Перикоронит. На рентгенограмме нижней челюсти, выполненной в боковой проекции, зуб мудрости выявляется в неправильном положении по отношению к нижней челюсти и другим зубам. Он может быть наклонен (под различным углом) коронкой вперед или назад. В первом случае он упирается в зуб, стоящий впереди, во втором - в передний край ветви нижней челюсти. При строго вертикальном положении зуб находится в инклюзии. При повторных обострениях на рентгенснимке, выполненном в боковой проекции, можно обнаружить резорбцию костной ткани между вторым и третьим молярами или позади коронки зуба мудрости, в переднем крае ветви нижней челюсти. Наличие указанных изменений и соответствующей клинической симптоматики позволяет установить диагноз с максимальной достоверностью. От характера изменений, обнаруживаемых рентгенологически в твердых тканях впередистоящего зуба и в костной ткани, окружающей коронку зуба мудрости с дистальной стороны, зависит тактика врачебных манипуляций. По мнению Harniseh, расширение до 2 мм перикоронарного пространства с дистальной стороны коронки зуба мудрости является физиологической нормой.

Одонтогенный гайморит. Для изучения заболеваний верхнечелюстной пазухи и выявления причинной связи их с зубами верхней челюсти применяют как интраоральные, так и экстраоральные рентгеновские снимки. По нашему мнению, из всех укладок, применяемых для рентгенографии верхнечелюстных пазух, наиболее целесообразной является передняя носолобная. Воспалительные процессы в верхнечелюстной пазухе создают рентгенологическую картину от легкого завуалирования до полного исчезновения лучепроницаемости. Если во время операции удаления зуба корень проталкивается в верхнечелюстную пазуху, то на экстраоральных рентгенснимках обнаружить его удается не всегда.
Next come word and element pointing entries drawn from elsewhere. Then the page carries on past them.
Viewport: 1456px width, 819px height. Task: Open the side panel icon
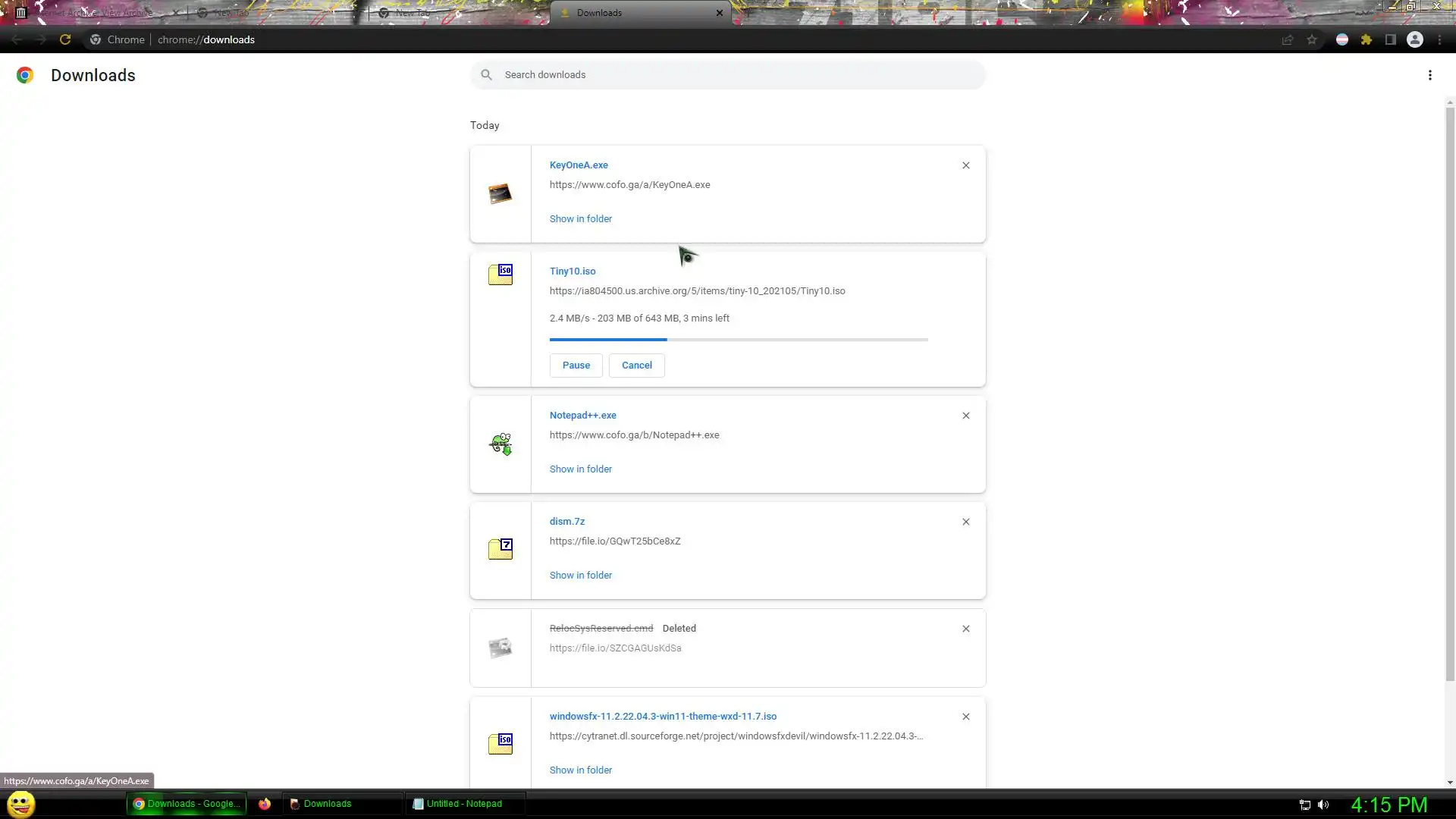coord(1391,39)
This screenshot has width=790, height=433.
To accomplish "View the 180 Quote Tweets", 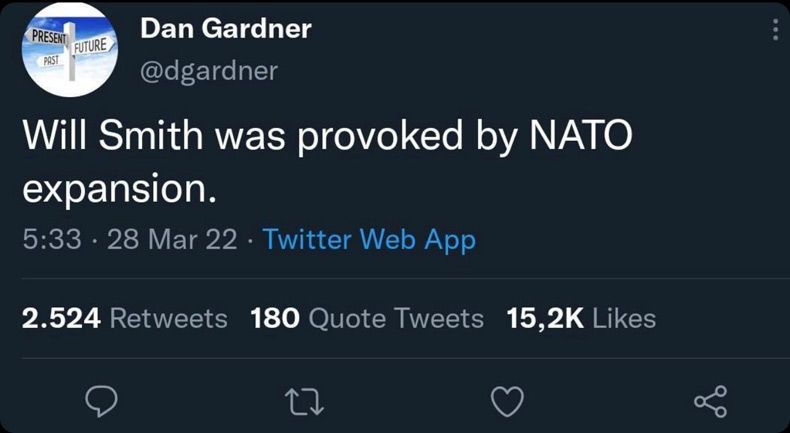I will click(x=367, y=318).
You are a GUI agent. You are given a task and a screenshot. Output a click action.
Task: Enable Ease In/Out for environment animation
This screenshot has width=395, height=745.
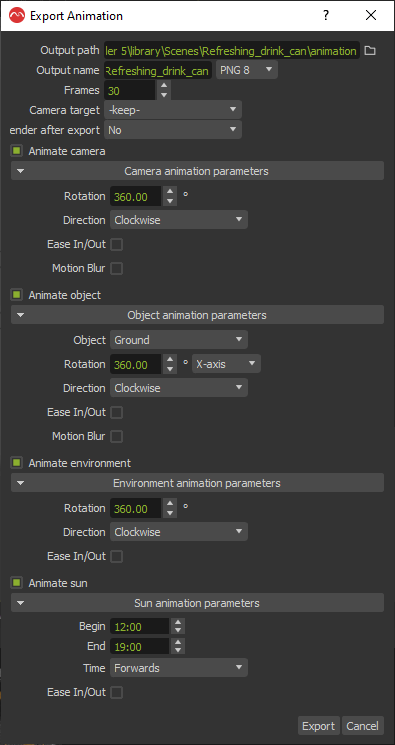pyautogui.click(x=116, y=556)
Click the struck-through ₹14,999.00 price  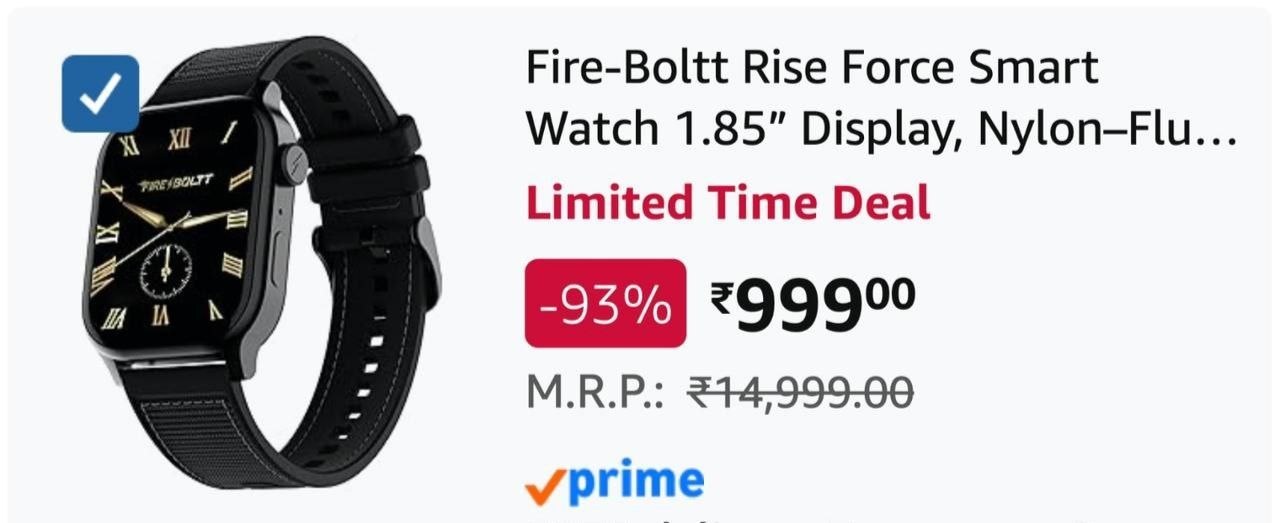pos(800,392)
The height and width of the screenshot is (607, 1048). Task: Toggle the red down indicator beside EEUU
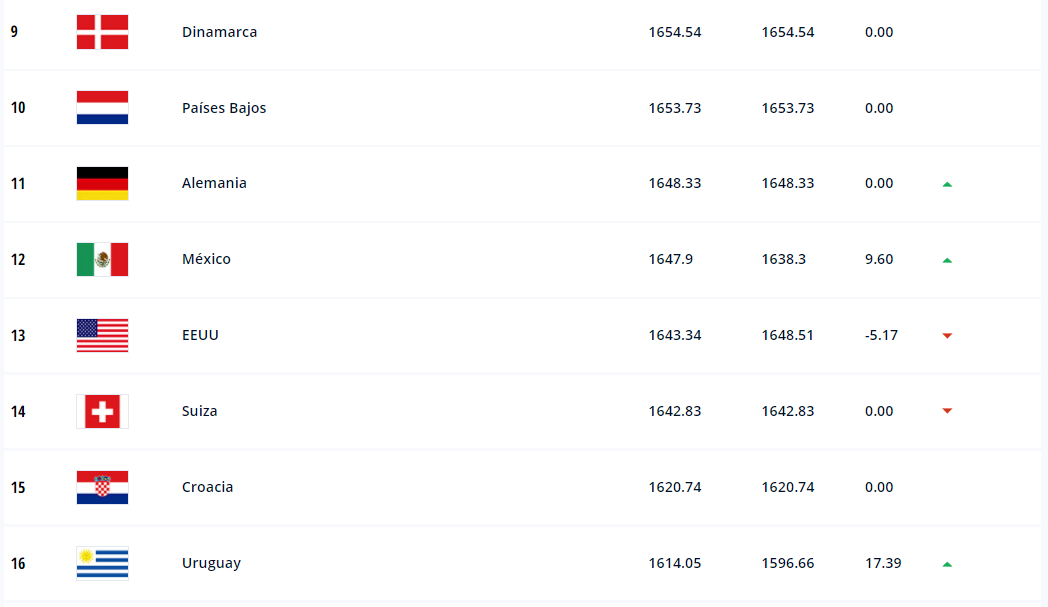(947, 337)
Для обнаружения зуба производят интраоральный контактный снимок.

Контрастная рентгенография слюнных желез-сиалография - является достоверным диагностическим методом и входит в план обследования больных воспалительными заболеваниями соответствующих анатомических областей.
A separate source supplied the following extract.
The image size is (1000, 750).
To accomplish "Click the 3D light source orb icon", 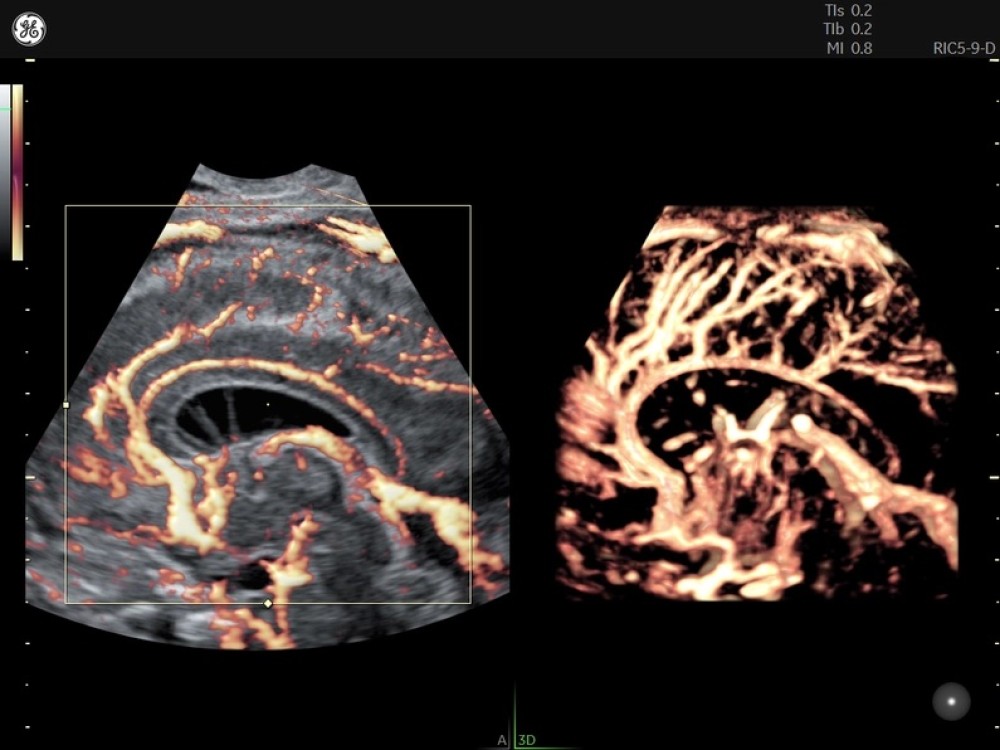I will pos(951,701).
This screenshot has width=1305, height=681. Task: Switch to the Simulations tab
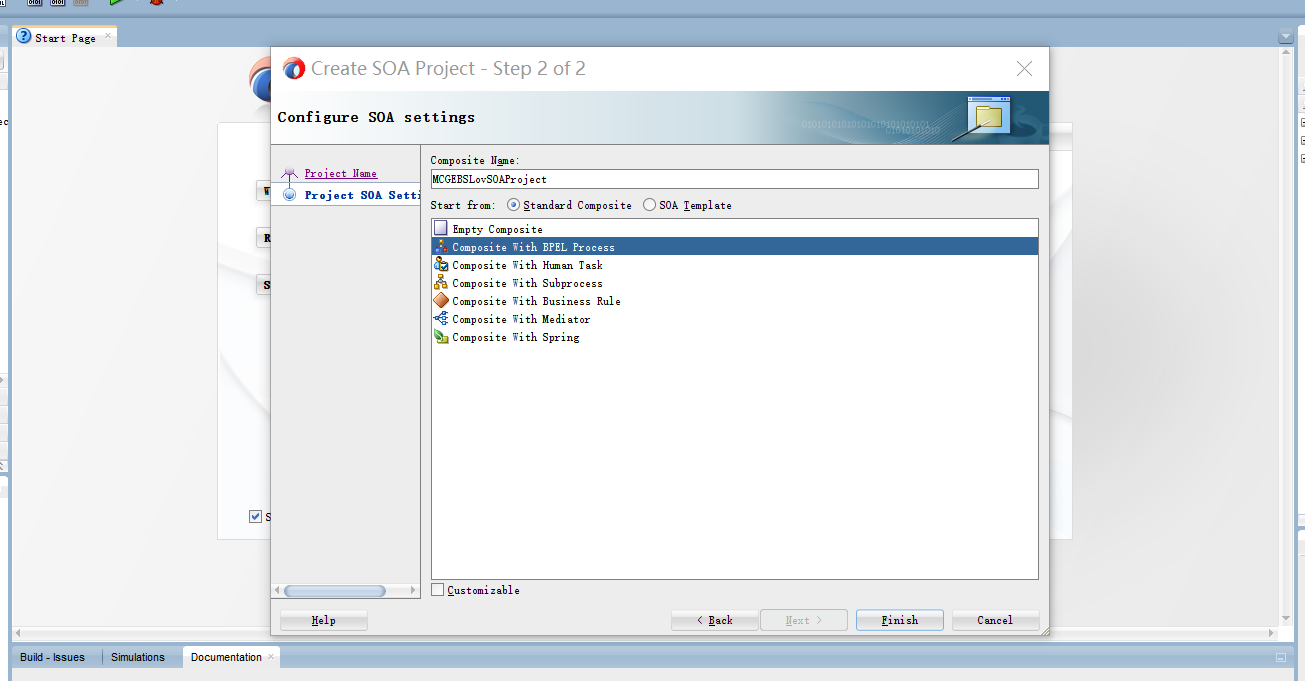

Для сиалографии мы применяем водные растворы трийодированных органических соединений: визотраста 76 %, уротраста 75 %, верографина 76 %, урографина 76 % и др. Они малотоксичны, достаточно рентгеноконтрастны, обладают высокой резорбционной способностью, в силу чего не задерживаются в железе даже при значительном нарушении ее функции. Однако введение водорастворимых рентгеноконтрастных веществ обычным шприцем затруднено. А. М. Солнцевым и соавторами разработана специальная методика сиалографии водорастворимыми рентгено-контрастными веществами.